Rankin v. Ferriter

76 Wash. 2d 533 (1969) 458 P.2d 176

In the Matter of the Application for a Writ of Habeas Corpus of GILBERT MITCH RANKIN.
JOE LUTHER RANKIN, Appellant,
v.
JONI MARIE RANKIN FERRITER, Respondent.[*]

No. 40850.

The Supreme Court of Washington, Department Two.

August 14, 1969.

Milne & Peterson and K.D. Peterson, for appellant.

John R. Lewis, for respondent.

*534 ROSELLINI, J.

This is an appeal from the denial of a writ of habeas corpus, whereby the petitioner sought to obtain the custody of his son.

The history of the case is as follows: The respondent obtained a decree of divorce from the appellant in the courts of Nevada in April 1958. The parties were residents of California at the time the respondent was awarded custody of their only son, who was 2 years of age.

When the boy was 10 years old, and at the time when he and his mother were still residing in California, he was made a ward of the court; and the respondent was charged with neglect. She was suffering from a mental disorder at the time for which she underwent treatment and was eventually cured. Custody of the child was placed temporarily in the maternal grandparents, who reside in Grant County, Washington, and the California juvenile authorities sought the appellant, who had never paid child support, for the purpose of obtaining financial contributions for his support. The appellant was located and upon his application was given temporary custody of the boy.

While the boy was still a ward of the California juvenile court, the appellant petitioned the California court for modification of the Nevada decree. He attempted to serve the respondent by mail, but the attempt was abortive. In the meantime, in July 1968, the California juvenile authorities relinquished control and custody of the boy by an order which voided all prior orders in the matter.

During this time the respondent had remarried and moved to the state of Washington, where she established residence with her husband on a farm adjacent to that of her parents. After the California juvenile authorities relinquished custody of the boy, the respondent went to California and brought him back with her. This was accomplished on or about July 17, 1968. On August 1, 1968, the Alameda County court, in which the appellant had petitioned for modification of the Nevada decree, ordered republication of the summons in the modification matter, finding that the original publication had been defective.

The copy of the second summons which was mailed to *535 the respondent was apparently received by her. She defaulted and the California court modified the divorce decree, placing custody of the boy in the father.

Armed with the order modifying the divorce decree, the appellant came to Grant County and petitioned for habeas corpus on behalf of his son. The respondent was ordered to appear and show cause why the writ should not issue.

» **SUPPLIED DATA**
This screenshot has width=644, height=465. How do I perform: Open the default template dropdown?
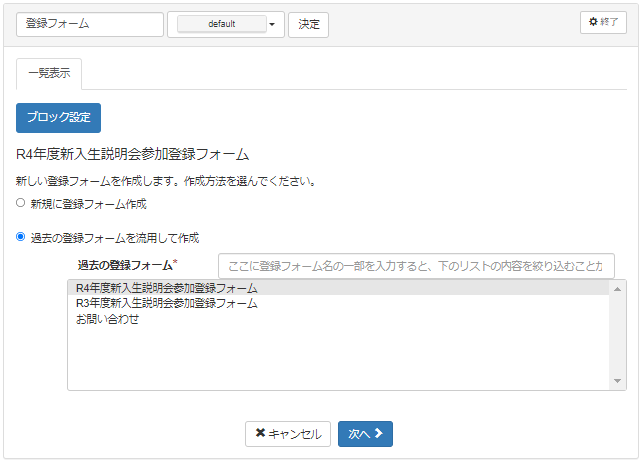click(222, 24)
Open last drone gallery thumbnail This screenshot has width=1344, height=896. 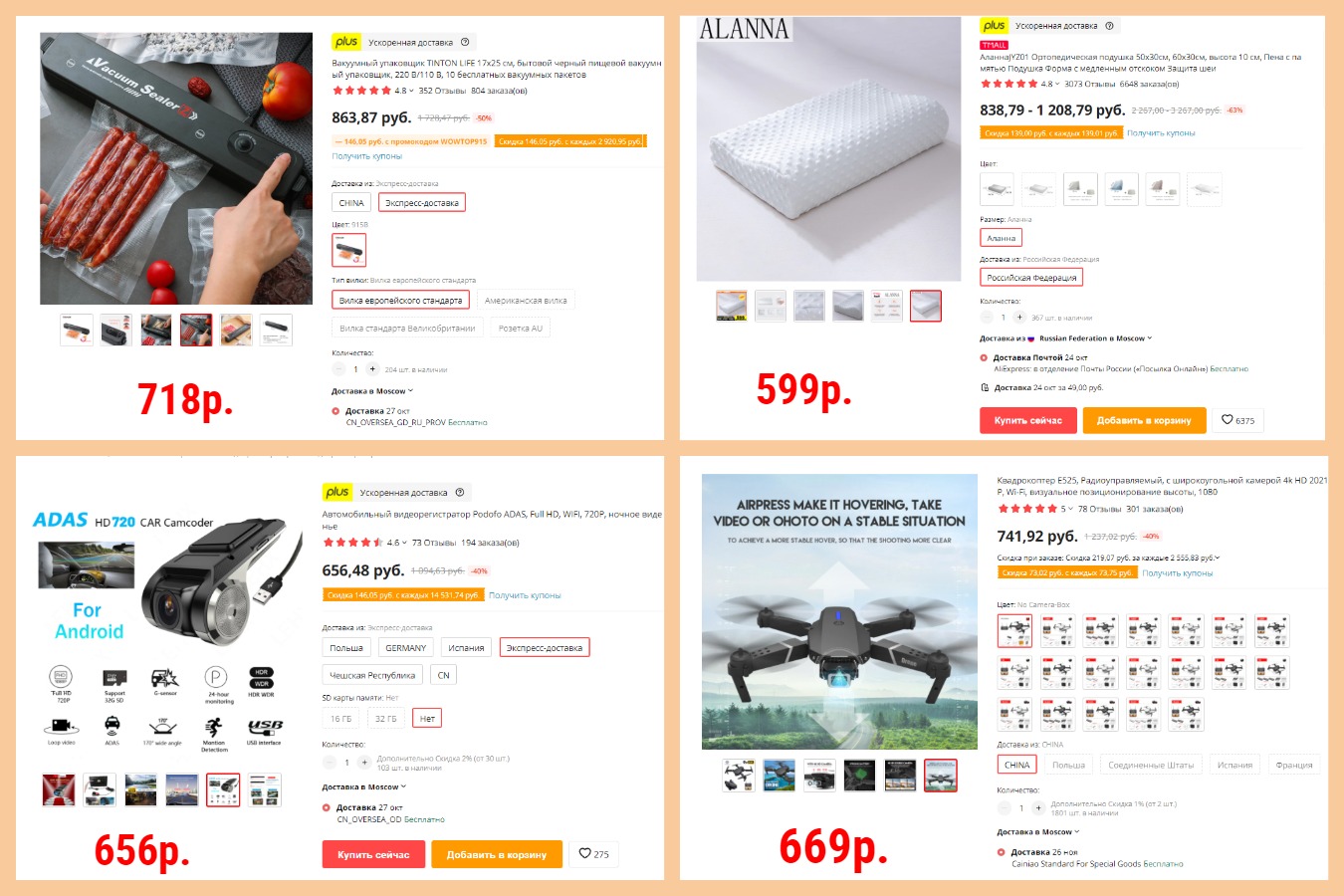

» **WORK TO BE COMPLETED**
Rewrite the stretch of the Rankin v. Ferriter case report from "76 Wash. 2d" through "Peterson, for appellant.", changing "Department Two" to "Department One".

» **PROBLEM SOLUTION**
76 Wash. 2d 533 (1969) 458 P.2d 176

In the Matter of the Application for a Writ of Habeas Corpus of GILBERT MITCH RANKIN.
JOE LUTHER RANKIN, Appellant,
v.
JONI MARIE RANKIN FERRITER, Respondent.[*]

No. 40850.

The Supreme Court of Washington, Department One.

August 14, 1969.

Milne & Peterson and K.D. Peterson, for appellant.